**DIRECTIONS FOR THIS TASK:** When the string "will" is part of a line in the data below, report the whole line.

= Beginning of Section =

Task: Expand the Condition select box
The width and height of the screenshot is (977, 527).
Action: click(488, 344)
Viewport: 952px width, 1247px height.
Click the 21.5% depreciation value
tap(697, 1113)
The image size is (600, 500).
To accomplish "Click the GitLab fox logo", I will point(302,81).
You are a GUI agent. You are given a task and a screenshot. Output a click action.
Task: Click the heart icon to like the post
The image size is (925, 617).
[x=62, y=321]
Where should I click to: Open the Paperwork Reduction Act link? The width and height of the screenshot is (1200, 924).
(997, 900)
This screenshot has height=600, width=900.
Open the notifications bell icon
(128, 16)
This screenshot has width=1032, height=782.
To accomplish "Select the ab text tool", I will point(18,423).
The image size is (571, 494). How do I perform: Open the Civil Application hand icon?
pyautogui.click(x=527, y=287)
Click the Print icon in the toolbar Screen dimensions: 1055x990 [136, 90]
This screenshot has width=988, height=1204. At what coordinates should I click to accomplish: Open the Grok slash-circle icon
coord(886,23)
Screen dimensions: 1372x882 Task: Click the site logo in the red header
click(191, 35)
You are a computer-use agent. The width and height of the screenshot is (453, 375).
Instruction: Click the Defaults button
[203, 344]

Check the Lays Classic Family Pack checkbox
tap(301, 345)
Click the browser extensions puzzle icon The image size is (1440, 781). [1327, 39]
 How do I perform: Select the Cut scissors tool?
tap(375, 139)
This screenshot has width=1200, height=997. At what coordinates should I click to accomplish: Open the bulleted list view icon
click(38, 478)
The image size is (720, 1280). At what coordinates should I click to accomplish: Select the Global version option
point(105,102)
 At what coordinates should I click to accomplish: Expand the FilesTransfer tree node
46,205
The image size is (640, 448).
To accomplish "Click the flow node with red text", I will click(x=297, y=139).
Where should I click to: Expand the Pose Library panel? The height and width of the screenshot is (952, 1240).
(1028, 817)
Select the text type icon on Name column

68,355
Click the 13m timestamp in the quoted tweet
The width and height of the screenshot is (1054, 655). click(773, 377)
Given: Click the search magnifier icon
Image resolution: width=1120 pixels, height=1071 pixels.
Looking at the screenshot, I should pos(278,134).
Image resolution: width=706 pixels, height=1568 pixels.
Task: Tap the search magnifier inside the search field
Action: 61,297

= End of Section =

**YOUR SOLUTION:**
To accomplish "Click the GitLab fox logo", I will point(302,81).
To accomplish "Select the ab text tool", I will point(18,423).
To accomplish "Click the flow node with red text", I will click(x=297, y=139).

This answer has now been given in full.